Over the years, his exploits haven’t gone unnoticed. Master Legend was profiled in Rolling Stone magazine in 2008, and was part of an HBO documentary in 2011 that chronicled several figures from the national real-life superhero movement. These days when club-goers and others see him on the street and ask him to pose with them for photos, which is often, he assumes a ready-for-battle-at-any-moment stance, and obligingly puffs out his chest for the snapshot.

Master Legend’s van is littered with “non-lethal weapons,” including a homemade wooden shield and sword, even a small bullhorn to scare off troublemakers.  But he concedes that his adventures aren’t as rowdy as they used to be: “People haven’t been as violent these days.’’ At one time he had a sidekick called The Ace. But Master Legend hasn’t seen him in years, so these days he goes it alone, occasionally calling for backup from his collection of more than 4,000 Facebook followers on night patrols around town. “I’ve just gone back to the way I did things from the start,” he explains. “People can come and team up with me if they want to, but I’m not forming any more teams, because it causes obligations and conflict.”

In 2004, he received a commendation from the Orange County Sheriff’s Office for helping rescue people during Hurricane Charley. And in the Rolling Stone article four years later, a law enforcement officer confirmed that Master Legend’s tips  “helped put away a few criminals.’’ Today, however, he no longer has that police connection, and officials at the Orlando Police Department and the Sheriff’s Office say they just aren’t that familiar with Master Legend.
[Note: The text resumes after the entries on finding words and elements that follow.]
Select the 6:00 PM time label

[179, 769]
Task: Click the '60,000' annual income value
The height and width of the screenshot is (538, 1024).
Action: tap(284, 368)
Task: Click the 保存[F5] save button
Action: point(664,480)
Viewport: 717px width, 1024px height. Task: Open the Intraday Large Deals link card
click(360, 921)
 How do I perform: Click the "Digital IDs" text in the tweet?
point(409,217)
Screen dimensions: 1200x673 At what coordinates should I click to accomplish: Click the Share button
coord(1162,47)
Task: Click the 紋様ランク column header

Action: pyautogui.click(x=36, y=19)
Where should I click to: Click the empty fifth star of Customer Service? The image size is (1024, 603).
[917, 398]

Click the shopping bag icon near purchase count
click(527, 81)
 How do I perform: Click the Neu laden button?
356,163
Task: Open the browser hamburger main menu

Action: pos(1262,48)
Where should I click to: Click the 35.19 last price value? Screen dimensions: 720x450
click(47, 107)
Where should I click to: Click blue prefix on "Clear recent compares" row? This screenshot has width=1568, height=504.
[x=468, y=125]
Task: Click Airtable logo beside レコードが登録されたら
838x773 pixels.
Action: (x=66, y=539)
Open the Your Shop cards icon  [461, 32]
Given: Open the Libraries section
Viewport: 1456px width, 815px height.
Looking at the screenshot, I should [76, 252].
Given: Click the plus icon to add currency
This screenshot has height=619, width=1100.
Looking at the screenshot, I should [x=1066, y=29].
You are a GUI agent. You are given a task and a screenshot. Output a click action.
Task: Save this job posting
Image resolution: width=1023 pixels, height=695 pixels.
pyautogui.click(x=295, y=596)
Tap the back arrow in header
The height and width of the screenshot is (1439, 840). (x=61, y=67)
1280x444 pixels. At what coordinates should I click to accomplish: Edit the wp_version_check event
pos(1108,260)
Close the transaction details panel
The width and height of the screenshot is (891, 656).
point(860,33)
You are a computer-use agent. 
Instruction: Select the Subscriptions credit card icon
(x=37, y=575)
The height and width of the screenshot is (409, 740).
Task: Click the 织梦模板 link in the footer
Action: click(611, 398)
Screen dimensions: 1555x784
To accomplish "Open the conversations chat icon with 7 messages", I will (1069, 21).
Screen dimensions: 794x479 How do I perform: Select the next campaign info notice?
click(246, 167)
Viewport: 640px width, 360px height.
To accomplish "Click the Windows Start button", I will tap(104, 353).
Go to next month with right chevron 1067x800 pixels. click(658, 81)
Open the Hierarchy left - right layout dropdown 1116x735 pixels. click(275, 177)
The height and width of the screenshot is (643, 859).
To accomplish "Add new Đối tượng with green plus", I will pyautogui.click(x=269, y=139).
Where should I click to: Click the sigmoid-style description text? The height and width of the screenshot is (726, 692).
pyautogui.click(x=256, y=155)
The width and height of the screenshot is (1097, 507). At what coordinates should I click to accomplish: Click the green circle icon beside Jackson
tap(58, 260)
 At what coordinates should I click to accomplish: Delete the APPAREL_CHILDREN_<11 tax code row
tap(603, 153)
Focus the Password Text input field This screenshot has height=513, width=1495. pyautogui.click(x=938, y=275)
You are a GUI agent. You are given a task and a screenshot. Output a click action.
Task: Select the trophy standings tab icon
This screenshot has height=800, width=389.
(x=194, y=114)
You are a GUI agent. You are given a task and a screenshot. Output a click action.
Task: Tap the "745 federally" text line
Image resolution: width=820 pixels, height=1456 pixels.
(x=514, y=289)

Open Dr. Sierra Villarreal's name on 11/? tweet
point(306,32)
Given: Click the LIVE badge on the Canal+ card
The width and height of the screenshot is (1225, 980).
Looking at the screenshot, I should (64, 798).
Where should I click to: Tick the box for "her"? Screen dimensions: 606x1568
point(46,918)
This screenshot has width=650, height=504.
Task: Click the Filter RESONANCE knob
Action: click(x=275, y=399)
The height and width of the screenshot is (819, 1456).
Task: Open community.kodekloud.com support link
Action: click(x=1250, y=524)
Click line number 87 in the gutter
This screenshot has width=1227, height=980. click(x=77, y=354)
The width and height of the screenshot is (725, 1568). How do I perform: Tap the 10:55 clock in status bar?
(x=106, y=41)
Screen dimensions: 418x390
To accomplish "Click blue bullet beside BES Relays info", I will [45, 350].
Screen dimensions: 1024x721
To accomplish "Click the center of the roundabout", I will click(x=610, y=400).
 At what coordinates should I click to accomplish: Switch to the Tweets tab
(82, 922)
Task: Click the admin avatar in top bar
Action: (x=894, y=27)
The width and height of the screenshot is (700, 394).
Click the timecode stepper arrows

They would not say whether it helps or hurts to have a self-appointed crime fighter battling on their side in the shadows.

It’s a few days before Christmas when the Justice Van pulls up near Lake Eola Park. For the next 30 minutes or so, Master Legend hands out toiletries, sandwiches, water, socks and blankets to a crowd of about 50 of Orlando’s homeless. The items were bought with donations he scraped together and with money he earns at his temporary labor jobs.

“Master Legend is a really decent guy,” Richard Peete, 57, says of his friend that day, as dozens surround the open back doors of the van. Peete, who Master Legend refers to as one of his “super friends” for helping to spread the word of this day’s giveaway, says he first met Master Legend about two years ago, while he was sleeping in a downtown church. “Him and his boys came up there giving out little treats,” he recalls. “Now I got no family and no job and no home, and I’m reduced to living out on the streets depending on people like him for something to eat.”

Master Legend says he advocates for Orlando’s local homeless population wherever he can, partly as a way to pay back those who helped him survive all those years ago. There are the announced giveaways, but on cold nights he also visits the residents of “hobo camps” in the woods, giving out blankets and other items, including dog food for pet “hobo dogs.”
He doesn’t seem to worry about his own shallow pockets.

“It’s supposed to be a duty, a person’s duty to help others, really, I always thought,” he says. “I don’t try to push much religion around, but you know, some people may not believe in Jesus, but they can believe in the things he did. He was trying to be a good guy.
“I believe those are the examples to live by.”

Master Legend talks about these things a lot on his Facebook page, and on his Internet radio show (recent show topics included “Bullies and Snobs’’ and “Master Legend Gives Real Effective Crime Fighter Tips’’). He says he’s writing his memoirs and wants to use the proceeds to fund more of his missions around Orlando. He also has teamed up with other homeless advocates to convert a downtown building into a community resource center for the homeless through the charitable Nehemiah Project Community Development Corporation.

When asked how long he will continue to don his homemade garb, how long he will continue to be Orlando’s superhero, Master Legend says he’s in it for the long haul, partly because he sees the plight of the city’s homeless becoming more dire by the day. He plans to continue using his powers of detection to find those who need help.

“When I walk these city streets late at night, I can just know where somebody’s laying up in a bush,’’ he says of those who are hurt or homeless. “No one else will find them, but I know. I can tell they’re there.”